WHAT IS BEING ASKED - No pictures belong in the copy. Reproduce exactly the lines beginning at the line containing "Where should I" and continuing to the end of the entries below.
*** Opening of INPUT DATA ***
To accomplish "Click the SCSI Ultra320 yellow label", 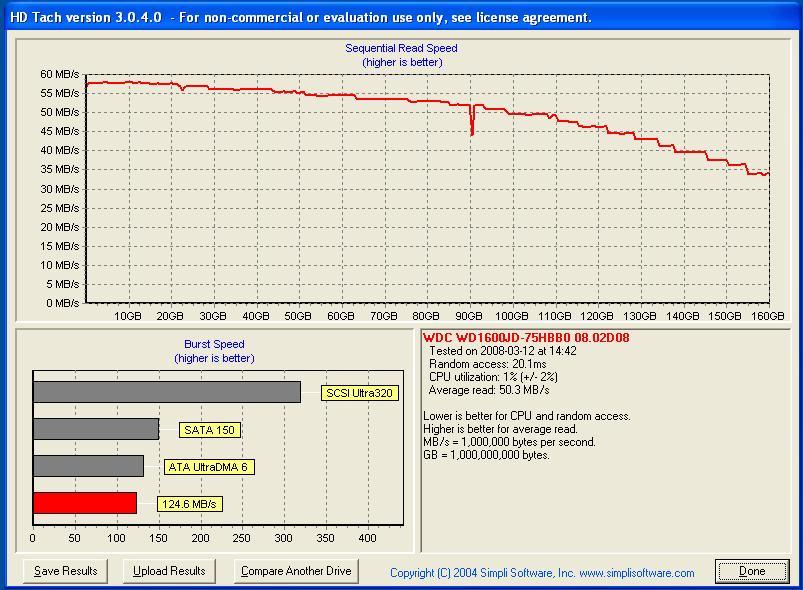I will [x=360, y=393].
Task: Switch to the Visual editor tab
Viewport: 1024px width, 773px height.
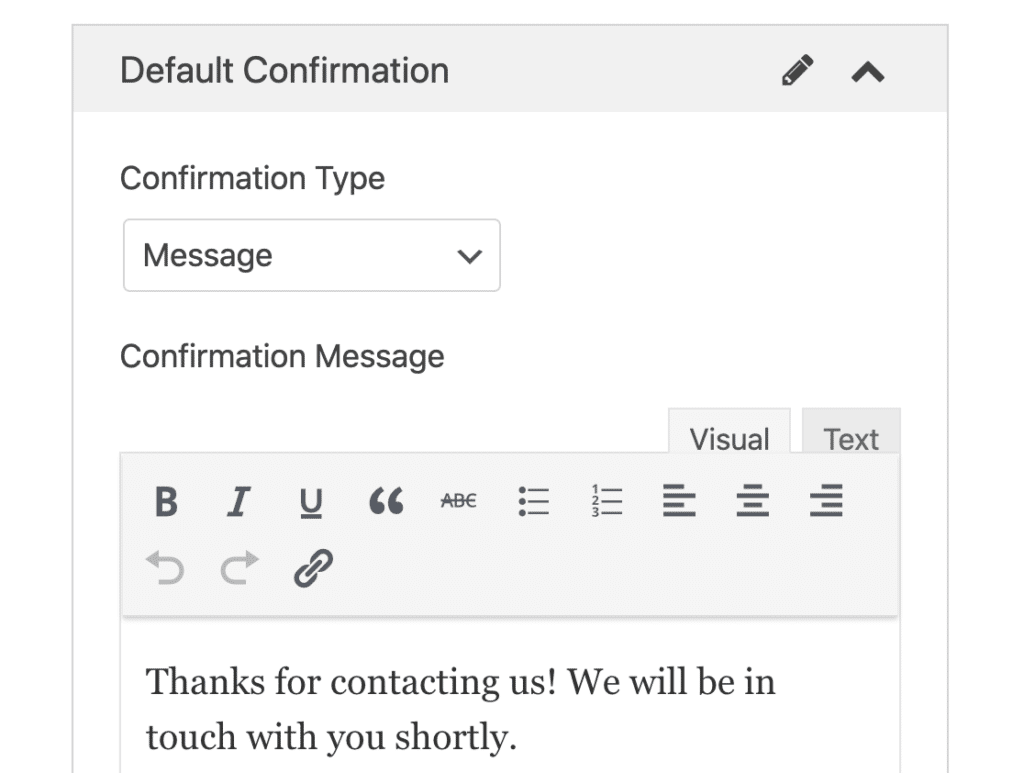Action: coord(729,438)
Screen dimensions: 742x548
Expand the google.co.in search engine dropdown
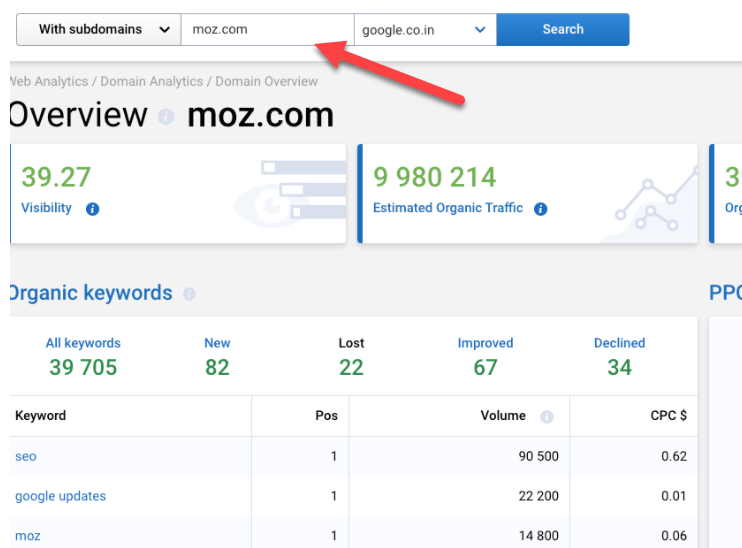click(x=425, y=29)
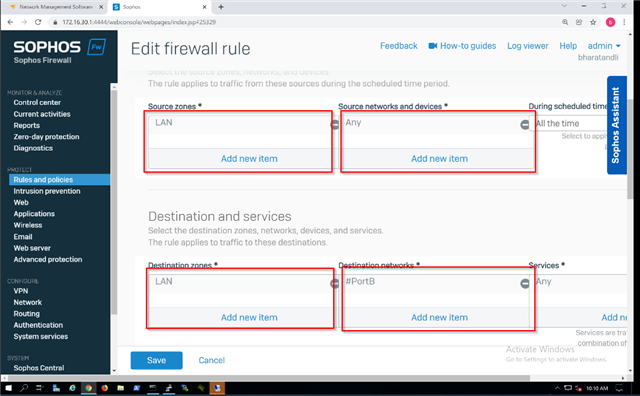Bookmark this page with star icon
Viewport: 640px width, 396px height.
point(593,22)
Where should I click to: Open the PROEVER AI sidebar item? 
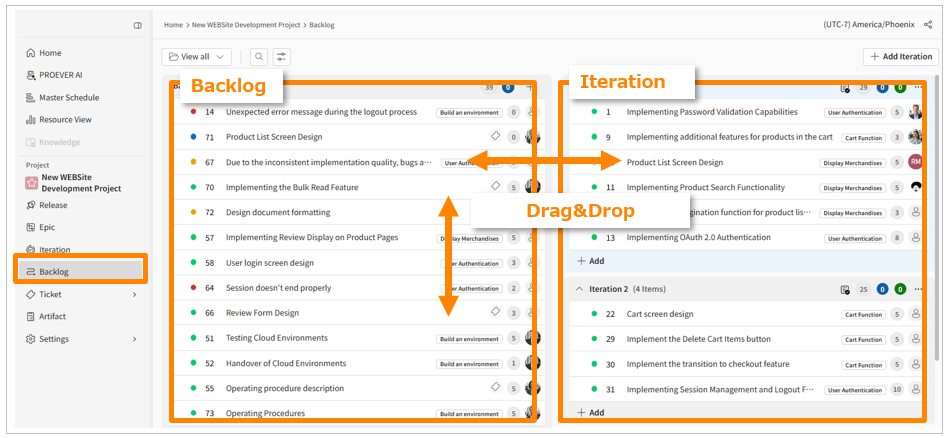point(60,75)
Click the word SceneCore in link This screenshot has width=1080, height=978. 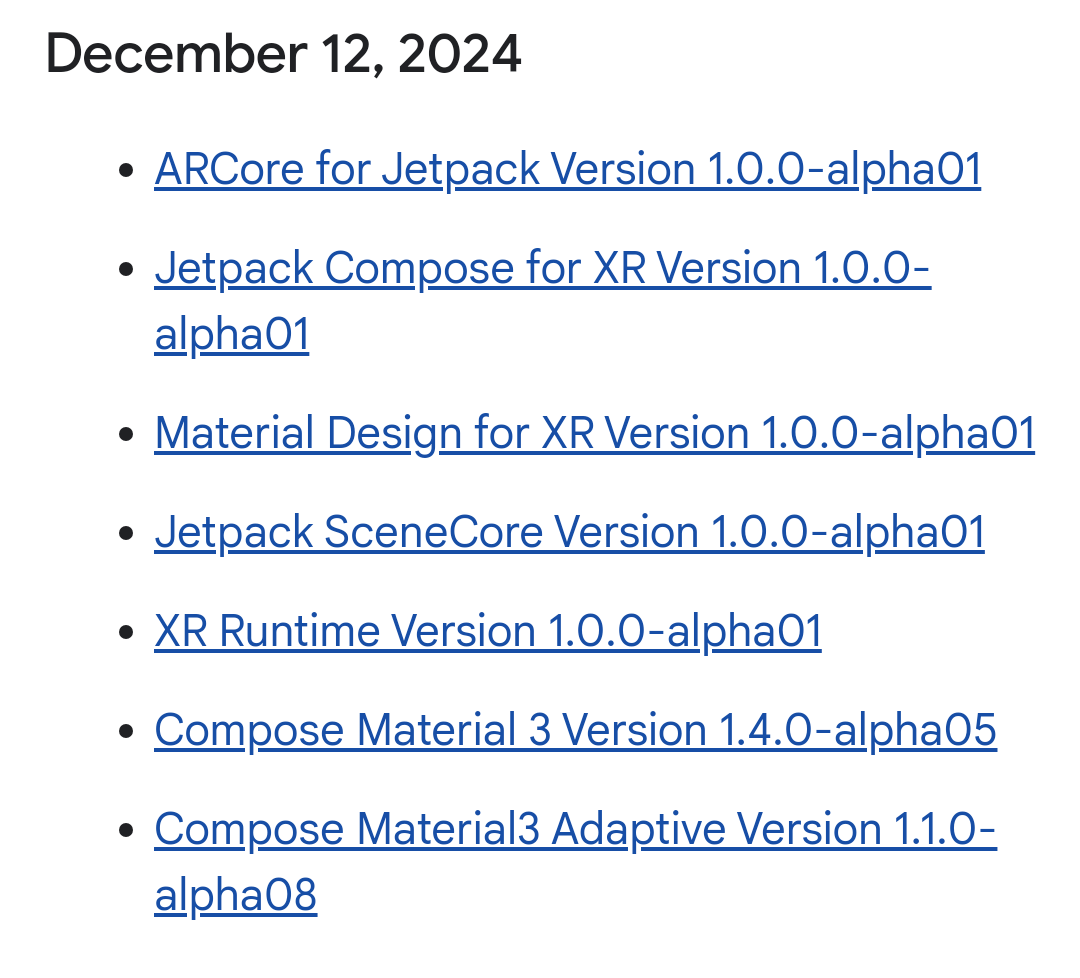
*** Close of INPUT DATA ***
ANSWER BOX -
Where should I click to: Open the PROEVER AI sidebar item? 
point(60,75)
Click the word SceneCore in link This screenshot has width=1080, height=978. 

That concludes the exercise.